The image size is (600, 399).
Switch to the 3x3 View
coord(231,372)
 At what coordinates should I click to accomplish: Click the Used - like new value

...

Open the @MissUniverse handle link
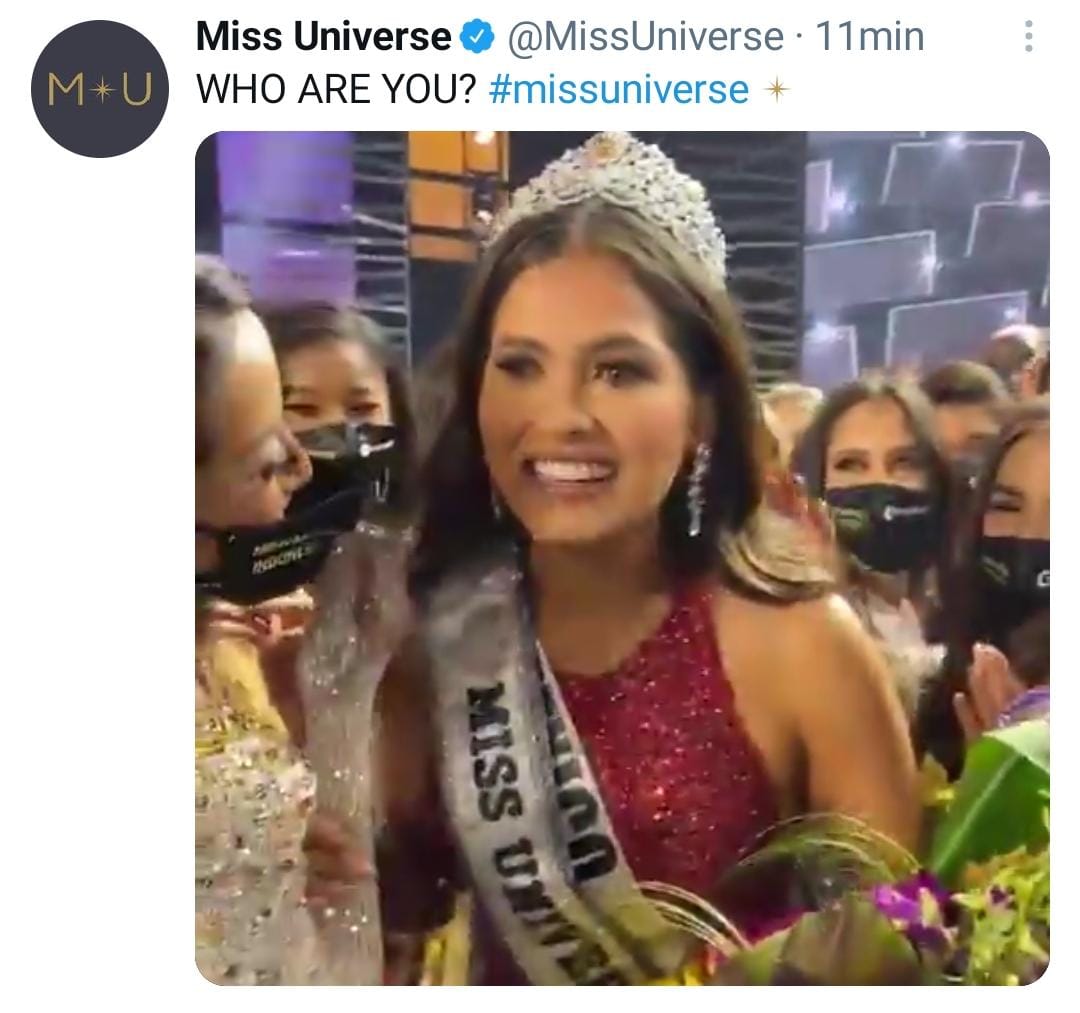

TRY IT: Using the data above, reproduce exactly the lines from the line that contains "The image size is (600, 399)." through the line that contains "At what coordinates", including both.

OUTPUT OF THE TASK:
The image size is (600, 399).
Switch to the 3x3 View
coord(231,372)
 At what coordinates should I click to accomplish: Click the Used - like new value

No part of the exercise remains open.